Task objective: In the listing beneath this line, copy exactly the lines starting with the one containing "Task: Click the Evasione" and going on through the one containing "Task: Enable the Featured integrations filter".

Data for analysis:
▽

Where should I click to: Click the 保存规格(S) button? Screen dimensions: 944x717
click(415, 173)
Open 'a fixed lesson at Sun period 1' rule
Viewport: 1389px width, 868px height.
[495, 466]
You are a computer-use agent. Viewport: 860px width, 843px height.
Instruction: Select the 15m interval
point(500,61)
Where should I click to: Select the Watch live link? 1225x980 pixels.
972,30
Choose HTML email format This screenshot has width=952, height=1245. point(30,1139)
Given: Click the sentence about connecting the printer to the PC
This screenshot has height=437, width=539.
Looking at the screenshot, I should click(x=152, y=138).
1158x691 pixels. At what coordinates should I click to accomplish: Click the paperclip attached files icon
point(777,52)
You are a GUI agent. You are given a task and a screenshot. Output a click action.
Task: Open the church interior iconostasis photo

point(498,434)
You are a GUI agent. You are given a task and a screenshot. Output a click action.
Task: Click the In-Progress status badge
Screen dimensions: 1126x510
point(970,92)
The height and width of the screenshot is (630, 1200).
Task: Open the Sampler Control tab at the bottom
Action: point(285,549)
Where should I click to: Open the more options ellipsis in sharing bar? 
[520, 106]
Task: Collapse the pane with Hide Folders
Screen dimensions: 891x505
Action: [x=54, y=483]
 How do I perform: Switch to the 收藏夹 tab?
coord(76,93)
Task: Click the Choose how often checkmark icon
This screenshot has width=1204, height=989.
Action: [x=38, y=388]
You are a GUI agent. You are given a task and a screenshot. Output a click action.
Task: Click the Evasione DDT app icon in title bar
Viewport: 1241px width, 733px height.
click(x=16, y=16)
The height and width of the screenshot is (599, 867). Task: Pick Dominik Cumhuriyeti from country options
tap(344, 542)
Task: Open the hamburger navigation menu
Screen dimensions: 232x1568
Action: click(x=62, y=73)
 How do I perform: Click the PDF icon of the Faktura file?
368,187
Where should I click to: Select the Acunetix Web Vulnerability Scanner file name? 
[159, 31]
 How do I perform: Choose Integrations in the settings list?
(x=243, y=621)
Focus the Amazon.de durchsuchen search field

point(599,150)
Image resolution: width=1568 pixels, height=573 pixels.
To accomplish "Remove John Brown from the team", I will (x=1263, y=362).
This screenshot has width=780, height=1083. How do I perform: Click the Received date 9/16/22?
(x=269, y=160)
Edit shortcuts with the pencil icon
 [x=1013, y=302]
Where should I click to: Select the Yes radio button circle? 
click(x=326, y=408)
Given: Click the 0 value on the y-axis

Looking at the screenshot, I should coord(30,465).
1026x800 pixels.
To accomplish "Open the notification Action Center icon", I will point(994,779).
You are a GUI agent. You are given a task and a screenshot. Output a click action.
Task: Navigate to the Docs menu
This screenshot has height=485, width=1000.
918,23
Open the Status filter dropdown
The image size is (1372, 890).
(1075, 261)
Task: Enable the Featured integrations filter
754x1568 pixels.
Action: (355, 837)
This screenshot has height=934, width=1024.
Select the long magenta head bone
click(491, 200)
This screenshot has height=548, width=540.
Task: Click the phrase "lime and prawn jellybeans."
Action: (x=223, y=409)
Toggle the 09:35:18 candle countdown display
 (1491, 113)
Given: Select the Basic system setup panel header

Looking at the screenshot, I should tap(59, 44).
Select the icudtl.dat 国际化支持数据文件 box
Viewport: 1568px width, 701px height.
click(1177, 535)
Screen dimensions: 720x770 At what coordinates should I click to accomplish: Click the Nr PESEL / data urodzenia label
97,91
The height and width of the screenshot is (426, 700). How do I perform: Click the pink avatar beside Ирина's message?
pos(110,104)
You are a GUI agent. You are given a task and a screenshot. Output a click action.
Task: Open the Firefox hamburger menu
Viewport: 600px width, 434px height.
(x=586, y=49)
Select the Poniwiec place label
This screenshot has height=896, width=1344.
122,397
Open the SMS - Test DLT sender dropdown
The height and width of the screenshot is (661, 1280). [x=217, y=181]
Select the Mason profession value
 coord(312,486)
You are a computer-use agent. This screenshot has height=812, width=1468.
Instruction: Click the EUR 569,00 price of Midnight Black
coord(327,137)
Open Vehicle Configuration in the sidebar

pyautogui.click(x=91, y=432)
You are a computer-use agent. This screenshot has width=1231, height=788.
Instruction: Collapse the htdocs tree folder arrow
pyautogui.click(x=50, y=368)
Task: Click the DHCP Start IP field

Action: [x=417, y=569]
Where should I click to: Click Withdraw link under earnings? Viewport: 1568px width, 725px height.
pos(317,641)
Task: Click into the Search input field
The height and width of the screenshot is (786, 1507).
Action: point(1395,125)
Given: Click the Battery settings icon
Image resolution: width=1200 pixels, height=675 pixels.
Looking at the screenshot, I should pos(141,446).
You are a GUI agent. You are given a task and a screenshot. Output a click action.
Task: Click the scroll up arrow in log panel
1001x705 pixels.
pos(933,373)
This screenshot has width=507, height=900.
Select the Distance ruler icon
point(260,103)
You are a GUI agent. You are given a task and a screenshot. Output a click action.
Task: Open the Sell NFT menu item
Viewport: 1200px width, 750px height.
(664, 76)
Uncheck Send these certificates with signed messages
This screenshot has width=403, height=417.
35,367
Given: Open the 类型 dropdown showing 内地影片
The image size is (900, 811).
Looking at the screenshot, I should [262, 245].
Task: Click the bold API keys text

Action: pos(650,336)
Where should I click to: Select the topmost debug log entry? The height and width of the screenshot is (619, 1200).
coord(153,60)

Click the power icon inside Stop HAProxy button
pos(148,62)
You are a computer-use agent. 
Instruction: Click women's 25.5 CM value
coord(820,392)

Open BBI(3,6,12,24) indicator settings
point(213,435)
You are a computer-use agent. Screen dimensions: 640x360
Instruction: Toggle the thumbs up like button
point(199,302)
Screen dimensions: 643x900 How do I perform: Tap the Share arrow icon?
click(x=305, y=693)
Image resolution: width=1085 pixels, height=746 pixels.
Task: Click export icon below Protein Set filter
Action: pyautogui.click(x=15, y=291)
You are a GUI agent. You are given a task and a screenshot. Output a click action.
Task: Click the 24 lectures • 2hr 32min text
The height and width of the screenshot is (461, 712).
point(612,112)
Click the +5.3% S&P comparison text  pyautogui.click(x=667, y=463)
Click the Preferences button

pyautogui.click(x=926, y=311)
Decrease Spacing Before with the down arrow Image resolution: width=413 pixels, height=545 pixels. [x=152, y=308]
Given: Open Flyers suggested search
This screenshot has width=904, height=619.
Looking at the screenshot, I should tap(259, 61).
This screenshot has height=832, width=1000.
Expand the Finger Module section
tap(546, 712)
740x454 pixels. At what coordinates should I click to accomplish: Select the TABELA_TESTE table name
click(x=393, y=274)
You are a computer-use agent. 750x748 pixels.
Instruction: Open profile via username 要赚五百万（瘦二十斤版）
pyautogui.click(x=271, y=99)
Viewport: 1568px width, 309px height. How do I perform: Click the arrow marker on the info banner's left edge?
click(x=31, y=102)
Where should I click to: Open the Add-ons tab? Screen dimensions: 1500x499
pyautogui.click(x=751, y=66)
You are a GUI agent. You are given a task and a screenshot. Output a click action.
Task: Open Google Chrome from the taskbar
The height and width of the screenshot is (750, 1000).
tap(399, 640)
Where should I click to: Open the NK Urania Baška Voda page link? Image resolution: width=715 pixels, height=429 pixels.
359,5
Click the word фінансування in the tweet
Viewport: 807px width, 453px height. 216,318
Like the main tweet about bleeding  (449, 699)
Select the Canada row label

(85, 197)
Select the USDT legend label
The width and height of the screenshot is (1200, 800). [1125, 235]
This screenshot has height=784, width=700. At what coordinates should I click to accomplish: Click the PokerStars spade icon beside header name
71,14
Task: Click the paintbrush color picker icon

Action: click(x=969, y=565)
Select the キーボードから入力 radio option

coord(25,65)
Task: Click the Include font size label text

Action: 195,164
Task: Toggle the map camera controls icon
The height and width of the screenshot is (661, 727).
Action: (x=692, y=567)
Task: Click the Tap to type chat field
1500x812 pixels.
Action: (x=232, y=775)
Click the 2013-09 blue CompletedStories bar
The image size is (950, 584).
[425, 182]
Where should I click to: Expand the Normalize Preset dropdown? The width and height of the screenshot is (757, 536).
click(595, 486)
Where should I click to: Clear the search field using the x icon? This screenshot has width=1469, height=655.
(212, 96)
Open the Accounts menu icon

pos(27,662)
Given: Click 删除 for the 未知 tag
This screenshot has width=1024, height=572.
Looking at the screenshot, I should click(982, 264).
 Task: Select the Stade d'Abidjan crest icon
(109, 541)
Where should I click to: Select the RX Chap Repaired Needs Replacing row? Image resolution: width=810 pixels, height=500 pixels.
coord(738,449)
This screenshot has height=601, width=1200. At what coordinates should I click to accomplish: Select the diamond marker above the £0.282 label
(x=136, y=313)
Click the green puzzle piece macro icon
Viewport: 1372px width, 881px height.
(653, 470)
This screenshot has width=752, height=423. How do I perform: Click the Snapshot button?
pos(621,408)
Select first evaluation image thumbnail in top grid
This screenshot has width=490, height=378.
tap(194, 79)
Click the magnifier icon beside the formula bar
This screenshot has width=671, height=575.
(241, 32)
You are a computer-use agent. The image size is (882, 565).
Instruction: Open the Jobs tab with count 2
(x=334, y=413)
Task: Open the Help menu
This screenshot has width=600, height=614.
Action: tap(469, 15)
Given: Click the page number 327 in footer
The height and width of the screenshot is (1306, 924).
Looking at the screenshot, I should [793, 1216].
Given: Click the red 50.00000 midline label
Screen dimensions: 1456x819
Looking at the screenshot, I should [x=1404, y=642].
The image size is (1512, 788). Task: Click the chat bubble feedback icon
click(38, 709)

△

Written reply:
Task: Click the Evasione DDT app icon in title bar
Viewport: 1241px width, 733px height.
click(x=16, y=16)
The height and width of the screenshot is (599, 867). Task: Pick Dominik Cumhuriyeti from country options
tap(344, 542)
Task: Open the hamburger navigation menu
Screen dimensions: 232x1568
Action: click(x=62, y=73)
 How do I perform: Click the PDF icon of the Faktura file?
368,187
Where should I click to: Select the Acunetix Web Vulnerability Scanner file name? 
[159, 31]
 How do I perform: Choose Integrations in the settings list?
(x=243, y=621)
Focus the Amazon.de durchsuchen search field

point(599,150)
Image resolution: width=1568 pixels, height=573 pixels.
To accomplish "Remove John Brown from the team", I will (x=1263, y=362).
This screenshot has width=780, height=1083. How do I perform: Click the Received date 9/16/22?
(x=269, y=160)
Edit shortcuts with the pencil icon
 [x=1013, y=302]
Where should I click to: Select the Yes radio button circle? 
click(x=326, y=408)
Given: Click the 0 value on the y-axis

Looking at the screenshot, I should coord(30,465).
1026x800 pixels.
To accomplish "Open the notification Action Center icon", I will point(994,779).
You are a GUI agent. You are given a task and a screenshot. Output a click action.
Task: Navigate to the Docs menu
This screenshot has height=485, width=1000.
918,23
Open the Status filter dropdown
The image size is (1372, 890).
(1075, 261)
Task: Enable the Featured integrations filter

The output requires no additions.